There were some rocky years in the ‘80s and ‘90s before Prince signed Mavis to his Paisley Park label and released two solo albums. But through it all, her voice has remained a deep-seated instrument of soul, sounding like an impassioned weapon of love for all mankind to learn from.
When Tweedy and Staples teamed up last year, the woman felt she’d found a new true path. “He came to the South Side and we talked,” she recalls. “And what we had in common immediately was we’re both family-oriented, which made me feel really good because Pops had always instilled in us that family is the strongest unit in the world, something that no one can mess with. I was so thrilled we’d be working together because I put Jeff Tweedy on a high pedestal and felt he knew what I was about.”
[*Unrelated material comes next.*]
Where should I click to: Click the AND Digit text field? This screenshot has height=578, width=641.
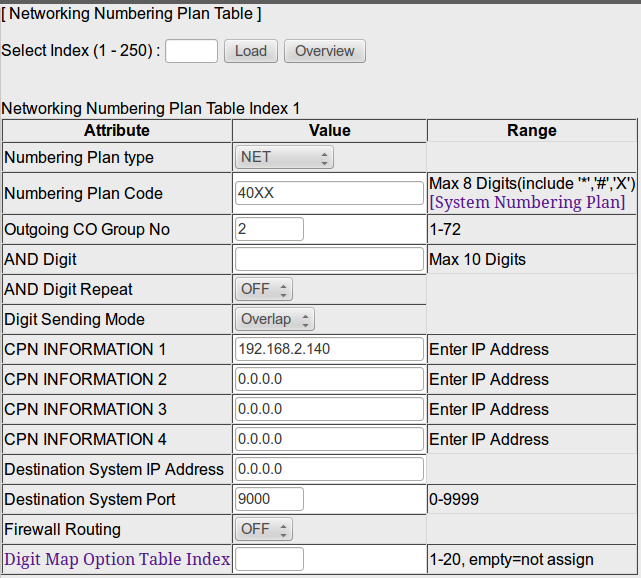click(x=329, y=259)
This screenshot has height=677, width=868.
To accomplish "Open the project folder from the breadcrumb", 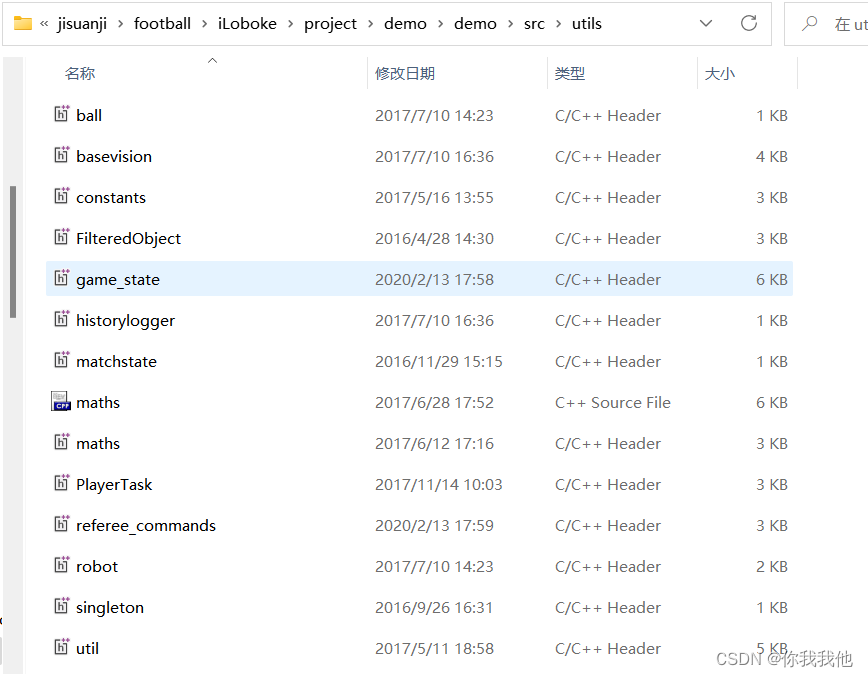I will pos(330,23).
Their collaboration seems almost blessed from the start, as Tweedy was a longtime fan of Staples. “I have almost everything she’s ever recorded and I dug back through very thoroughly when I was given this job to do,” says Tweedy. “I thought that if I refreshed myself about where she’s been, it would help her figure out where she wanted to go. I wanted to be sure that we were making a record that she really wanted to make.”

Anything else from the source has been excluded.